I tried to scramble up, but my petticoat was heavy with mud and water, and the rocks were slippery under my bare feet.

Sean held the big fish under one arm. At the same time he put his hand on my back, trying to push me up the bank.

At last I heaved myself over the top and reached back to help him. But Cunningham leaned over the side of the horse. “Give that fish back,” he shouted, his face red. He lashed out with the crop, catching Sean on the shoulder, tearing his shirt.

Still Sean tried to hold the fish, tried to crawl out of the horse’s way.
“Rith leat,”
he called to me. “Run.”

Above the horse’s hooves we heard a deep growl. Maeve, teeth bared, tore into the water.

In that instant I saw the bailiff coming, saw us out of our house. I saw Celia’s face.

“Stay, Maeve,” I called to her, terrified. “Stay.”

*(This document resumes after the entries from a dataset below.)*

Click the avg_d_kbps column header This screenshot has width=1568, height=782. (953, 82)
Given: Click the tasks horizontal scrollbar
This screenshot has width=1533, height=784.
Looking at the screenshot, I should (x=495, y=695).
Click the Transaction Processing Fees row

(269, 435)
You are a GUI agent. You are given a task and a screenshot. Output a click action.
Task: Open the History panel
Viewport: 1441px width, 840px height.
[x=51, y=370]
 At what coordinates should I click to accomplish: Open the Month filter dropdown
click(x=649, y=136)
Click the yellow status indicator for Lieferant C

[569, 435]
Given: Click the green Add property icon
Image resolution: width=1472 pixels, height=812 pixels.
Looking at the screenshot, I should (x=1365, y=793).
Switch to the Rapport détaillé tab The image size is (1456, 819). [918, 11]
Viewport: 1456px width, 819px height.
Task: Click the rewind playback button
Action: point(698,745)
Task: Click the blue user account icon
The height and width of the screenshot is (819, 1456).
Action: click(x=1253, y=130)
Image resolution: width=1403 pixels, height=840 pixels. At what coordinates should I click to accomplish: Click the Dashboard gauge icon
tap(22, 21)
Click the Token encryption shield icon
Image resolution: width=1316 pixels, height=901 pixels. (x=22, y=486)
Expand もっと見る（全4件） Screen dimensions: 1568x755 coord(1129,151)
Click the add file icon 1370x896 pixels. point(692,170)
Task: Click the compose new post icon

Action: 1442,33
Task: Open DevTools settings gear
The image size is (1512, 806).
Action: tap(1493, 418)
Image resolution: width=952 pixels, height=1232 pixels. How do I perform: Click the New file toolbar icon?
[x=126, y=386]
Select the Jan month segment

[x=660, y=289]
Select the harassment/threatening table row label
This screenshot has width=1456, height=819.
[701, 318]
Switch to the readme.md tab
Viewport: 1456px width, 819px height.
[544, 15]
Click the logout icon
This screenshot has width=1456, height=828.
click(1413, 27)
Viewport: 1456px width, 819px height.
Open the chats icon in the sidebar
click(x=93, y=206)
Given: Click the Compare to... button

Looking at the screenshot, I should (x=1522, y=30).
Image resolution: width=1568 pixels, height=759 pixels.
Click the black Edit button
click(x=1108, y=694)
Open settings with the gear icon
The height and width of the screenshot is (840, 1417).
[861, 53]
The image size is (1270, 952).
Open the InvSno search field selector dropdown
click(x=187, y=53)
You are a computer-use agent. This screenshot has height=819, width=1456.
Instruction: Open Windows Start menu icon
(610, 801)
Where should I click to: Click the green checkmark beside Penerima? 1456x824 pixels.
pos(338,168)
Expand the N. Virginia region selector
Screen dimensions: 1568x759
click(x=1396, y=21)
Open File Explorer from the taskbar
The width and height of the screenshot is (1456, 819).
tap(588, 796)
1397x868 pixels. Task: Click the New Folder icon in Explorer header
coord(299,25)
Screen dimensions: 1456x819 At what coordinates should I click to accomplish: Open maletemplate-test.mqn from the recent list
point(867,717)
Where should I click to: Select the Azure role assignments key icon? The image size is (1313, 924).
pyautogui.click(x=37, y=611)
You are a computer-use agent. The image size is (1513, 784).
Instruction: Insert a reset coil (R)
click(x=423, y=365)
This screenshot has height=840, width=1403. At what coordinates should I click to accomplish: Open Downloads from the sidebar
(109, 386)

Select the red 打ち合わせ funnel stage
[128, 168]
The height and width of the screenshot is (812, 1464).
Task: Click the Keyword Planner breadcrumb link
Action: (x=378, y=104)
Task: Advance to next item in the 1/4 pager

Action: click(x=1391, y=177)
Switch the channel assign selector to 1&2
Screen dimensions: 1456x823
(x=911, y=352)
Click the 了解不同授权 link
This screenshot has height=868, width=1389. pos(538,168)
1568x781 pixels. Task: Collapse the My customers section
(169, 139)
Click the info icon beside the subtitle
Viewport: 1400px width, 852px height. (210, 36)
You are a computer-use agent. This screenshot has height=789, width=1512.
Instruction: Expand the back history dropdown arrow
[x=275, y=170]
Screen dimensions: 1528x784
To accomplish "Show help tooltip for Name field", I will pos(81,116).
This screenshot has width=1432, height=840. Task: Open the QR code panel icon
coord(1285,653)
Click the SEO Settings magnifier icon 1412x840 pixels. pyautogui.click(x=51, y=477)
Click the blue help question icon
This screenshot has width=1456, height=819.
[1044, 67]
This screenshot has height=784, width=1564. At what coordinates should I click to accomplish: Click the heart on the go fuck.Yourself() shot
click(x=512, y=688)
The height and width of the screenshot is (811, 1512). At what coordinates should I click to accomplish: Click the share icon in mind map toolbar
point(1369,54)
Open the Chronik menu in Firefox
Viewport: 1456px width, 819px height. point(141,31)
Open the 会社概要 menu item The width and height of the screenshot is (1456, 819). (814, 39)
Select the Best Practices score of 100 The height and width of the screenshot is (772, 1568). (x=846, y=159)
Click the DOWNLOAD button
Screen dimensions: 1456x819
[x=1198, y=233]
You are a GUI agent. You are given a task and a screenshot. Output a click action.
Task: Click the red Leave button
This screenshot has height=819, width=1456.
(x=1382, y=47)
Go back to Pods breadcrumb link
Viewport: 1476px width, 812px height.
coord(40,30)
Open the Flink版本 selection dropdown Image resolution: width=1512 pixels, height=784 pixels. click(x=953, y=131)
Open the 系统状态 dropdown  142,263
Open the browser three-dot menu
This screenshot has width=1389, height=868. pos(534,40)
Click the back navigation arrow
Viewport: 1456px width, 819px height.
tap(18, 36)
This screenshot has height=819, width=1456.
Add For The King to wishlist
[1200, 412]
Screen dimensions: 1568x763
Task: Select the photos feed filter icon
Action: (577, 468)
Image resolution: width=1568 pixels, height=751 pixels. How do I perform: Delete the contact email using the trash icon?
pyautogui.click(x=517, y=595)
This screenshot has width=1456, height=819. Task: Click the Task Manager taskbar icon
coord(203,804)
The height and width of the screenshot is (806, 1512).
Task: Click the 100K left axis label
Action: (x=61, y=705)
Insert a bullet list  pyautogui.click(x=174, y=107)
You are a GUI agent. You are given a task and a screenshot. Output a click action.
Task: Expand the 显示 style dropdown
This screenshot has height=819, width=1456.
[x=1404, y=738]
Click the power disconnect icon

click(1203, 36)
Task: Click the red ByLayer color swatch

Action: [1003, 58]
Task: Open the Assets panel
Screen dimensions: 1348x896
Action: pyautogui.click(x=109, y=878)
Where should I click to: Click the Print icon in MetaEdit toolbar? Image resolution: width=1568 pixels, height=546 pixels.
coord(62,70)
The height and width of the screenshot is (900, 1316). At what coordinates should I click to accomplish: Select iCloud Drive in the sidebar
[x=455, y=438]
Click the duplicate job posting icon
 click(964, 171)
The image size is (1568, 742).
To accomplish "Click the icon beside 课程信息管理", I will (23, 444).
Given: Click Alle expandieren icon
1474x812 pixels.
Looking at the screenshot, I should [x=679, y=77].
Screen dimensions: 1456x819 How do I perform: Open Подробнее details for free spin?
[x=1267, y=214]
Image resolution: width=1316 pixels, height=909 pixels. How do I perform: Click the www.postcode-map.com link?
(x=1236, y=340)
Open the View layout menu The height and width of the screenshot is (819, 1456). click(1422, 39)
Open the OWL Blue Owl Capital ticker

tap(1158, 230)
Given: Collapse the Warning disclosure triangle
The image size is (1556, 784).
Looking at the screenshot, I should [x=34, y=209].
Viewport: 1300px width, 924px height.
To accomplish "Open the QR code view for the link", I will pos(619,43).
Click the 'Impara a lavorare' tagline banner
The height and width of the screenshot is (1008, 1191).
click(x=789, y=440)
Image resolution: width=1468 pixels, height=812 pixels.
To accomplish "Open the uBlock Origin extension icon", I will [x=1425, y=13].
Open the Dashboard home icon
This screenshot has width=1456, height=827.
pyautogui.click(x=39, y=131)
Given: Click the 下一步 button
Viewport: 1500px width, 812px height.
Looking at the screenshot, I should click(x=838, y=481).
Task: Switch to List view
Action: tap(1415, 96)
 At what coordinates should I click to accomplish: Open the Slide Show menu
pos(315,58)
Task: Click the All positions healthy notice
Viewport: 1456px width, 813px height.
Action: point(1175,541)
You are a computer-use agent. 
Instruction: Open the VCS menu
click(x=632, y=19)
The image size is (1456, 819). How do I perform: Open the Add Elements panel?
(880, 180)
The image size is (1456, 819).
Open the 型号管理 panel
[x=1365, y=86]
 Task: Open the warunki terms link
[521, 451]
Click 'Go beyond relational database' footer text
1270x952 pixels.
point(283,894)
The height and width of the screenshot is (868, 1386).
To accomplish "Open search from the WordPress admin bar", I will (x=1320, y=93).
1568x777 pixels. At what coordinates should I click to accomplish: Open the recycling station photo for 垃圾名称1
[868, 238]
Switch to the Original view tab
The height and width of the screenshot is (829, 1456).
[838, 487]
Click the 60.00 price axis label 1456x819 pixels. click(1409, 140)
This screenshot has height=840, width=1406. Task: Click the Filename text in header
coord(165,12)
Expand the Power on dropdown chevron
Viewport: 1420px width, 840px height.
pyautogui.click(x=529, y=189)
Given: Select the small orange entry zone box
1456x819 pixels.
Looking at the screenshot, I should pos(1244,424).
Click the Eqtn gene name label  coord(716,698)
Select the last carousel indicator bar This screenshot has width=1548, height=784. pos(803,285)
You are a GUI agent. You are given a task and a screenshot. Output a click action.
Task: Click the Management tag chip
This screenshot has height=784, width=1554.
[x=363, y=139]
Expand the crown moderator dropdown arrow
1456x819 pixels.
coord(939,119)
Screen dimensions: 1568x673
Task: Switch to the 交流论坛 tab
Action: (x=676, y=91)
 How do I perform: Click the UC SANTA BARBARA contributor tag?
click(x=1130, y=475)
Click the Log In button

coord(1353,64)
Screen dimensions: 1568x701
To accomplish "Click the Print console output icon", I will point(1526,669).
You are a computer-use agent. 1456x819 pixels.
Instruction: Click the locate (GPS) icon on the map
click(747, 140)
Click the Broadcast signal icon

The dog stopped, that good dog, stood as still in the water as Sean had done. Then a miracle! Something else caught Cunningham’s attention. A man on a horse was riding toward the big house. We scrambled away as Cunningham turned his horse and splashed through the water, riding back the way he had come.

Maeve shook the water off herself, panting, and nosed into my hand. “A fish for you, two fish,” I said when I caught my breath. I looked at Sean. “Do you think Cunningham knew who we were?”

“He mixes all of us together.” Sean rubbed his shoulder. “We’re safe, I think.”

“One thing,” I said slowly. “He will not forget Maeve.”